La trahison des syndicats espagnols chez Ford à Valence dévoile leur rôle dans la grève de Mercedes

La semaine dernière, les travailleurs de l’usine du constructeur automobile allemand Mercedes-Benz à Vitoria, la capitale du Pays basque espagnol, ont repris le travail après les vacances d’été. Ils le font avec une nouvelle convention collective, imposée par les syndicats en juin et comportant de brutales réductions de salaire en échange d’un investissement supposé d’un milliard d’euros.

Travailleurs de Ford en Espagne en 2020 [Photo de Ford Media]. [Photo: Ford Media]

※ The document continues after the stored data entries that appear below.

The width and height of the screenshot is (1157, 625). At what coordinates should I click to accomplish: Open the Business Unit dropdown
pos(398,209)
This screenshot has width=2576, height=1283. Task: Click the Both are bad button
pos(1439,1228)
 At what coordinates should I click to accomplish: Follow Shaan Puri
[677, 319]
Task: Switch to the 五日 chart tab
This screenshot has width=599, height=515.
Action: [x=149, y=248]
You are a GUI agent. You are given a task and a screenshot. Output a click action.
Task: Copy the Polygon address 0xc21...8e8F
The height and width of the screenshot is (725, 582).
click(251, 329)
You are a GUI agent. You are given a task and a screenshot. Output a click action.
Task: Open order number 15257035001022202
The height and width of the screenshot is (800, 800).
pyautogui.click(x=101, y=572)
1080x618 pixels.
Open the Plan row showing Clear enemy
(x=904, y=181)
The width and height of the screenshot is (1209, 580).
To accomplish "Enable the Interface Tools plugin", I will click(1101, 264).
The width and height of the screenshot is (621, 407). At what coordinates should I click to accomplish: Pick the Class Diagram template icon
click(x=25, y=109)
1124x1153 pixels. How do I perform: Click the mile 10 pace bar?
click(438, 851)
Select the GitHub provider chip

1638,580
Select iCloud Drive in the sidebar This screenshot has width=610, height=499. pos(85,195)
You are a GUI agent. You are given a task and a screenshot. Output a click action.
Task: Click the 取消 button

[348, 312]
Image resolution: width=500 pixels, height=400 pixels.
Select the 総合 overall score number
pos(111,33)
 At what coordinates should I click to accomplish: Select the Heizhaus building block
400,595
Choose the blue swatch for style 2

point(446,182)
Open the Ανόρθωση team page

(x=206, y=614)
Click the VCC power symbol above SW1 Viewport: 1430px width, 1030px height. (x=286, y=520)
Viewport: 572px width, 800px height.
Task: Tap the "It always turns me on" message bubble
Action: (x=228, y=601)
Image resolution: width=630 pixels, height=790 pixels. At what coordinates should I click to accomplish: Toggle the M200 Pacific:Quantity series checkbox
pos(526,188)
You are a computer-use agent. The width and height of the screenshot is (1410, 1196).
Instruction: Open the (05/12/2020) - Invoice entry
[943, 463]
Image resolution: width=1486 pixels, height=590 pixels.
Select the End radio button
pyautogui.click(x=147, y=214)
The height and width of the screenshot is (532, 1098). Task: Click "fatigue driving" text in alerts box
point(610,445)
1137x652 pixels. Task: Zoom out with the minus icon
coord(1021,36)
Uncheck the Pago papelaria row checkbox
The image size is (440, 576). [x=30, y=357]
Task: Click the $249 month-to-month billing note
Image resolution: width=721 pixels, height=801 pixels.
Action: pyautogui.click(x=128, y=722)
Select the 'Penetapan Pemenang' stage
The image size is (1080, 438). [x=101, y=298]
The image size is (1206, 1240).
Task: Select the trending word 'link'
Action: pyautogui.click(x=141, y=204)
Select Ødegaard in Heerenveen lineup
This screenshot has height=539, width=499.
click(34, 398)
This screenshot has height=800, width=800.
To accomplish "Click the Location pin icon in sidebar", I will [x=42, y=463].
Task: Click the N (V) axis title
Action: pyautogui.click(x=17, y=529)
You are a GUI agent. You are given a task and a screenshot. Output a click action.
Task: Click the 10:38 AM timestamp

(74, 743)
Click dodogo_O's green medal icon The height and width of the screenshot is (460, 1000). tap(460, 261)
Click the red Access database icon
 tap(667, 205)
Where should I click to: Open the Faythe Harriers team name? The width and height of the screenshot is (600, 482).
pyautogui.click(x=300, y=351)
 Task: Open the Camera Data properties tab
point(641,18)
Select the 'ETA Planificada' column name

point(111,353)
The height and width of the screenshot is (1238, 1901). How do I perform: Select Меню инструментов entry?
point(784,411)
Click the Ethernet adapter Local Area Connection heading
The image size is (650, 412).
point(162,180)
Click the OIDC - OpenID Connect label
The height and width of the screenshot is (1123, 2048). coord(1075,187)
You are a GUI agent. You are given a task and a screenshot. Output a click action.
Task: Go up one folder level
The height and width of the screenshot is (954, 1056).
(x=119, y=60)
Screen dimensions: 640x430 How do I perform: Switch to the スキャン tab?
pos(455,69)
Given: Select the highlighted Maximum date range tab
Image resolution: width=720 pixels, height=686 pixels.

L’accord fut éclipsé par l’annonce récente par Ford d’un report des investissements dans l’usine d’Almussafes à Valence, qui emploie 6.000  ouvriers. Là, le syndicat social-démocrate UGT (Union générale des travailleurs) avait fait passer en force l’attaque la plus brutale contre les travailleurs en 46  ans d’histoire de cette usine, pour garantir qu’elle «gagne» un appel d’offres fratricide contre l’usine Ford de Saarlouis en Allemagne. Des informations indiquent qu’il pourrait y avoir jusqu’à 3.000  suppressions d’emplois à Almussafes.

L’‘accord d’électrification’ signé par l’UGT et Ford impose un gel des salaires sur quatre ans. Les derniers chiffres de l’indice des prix à la consommation (IPC) s’élevant à 10,4  pour cent cela signifie une réduction des salaires réels de 30 pour cent ou plus d’ici 2026. Pour chaque travailleur des milliers d’euros en moins. En échange de ces réductions, Almufasses était censé recevoir des investissements pour produire les nouveaux véhicules électriques de Ford. Mais la semaine dernière, Ford annonçait qu’il renonçait à l’argent public gratuit destiné à investir dans l’usine, signalant ainsi que sa fermeture est toujours envisagée.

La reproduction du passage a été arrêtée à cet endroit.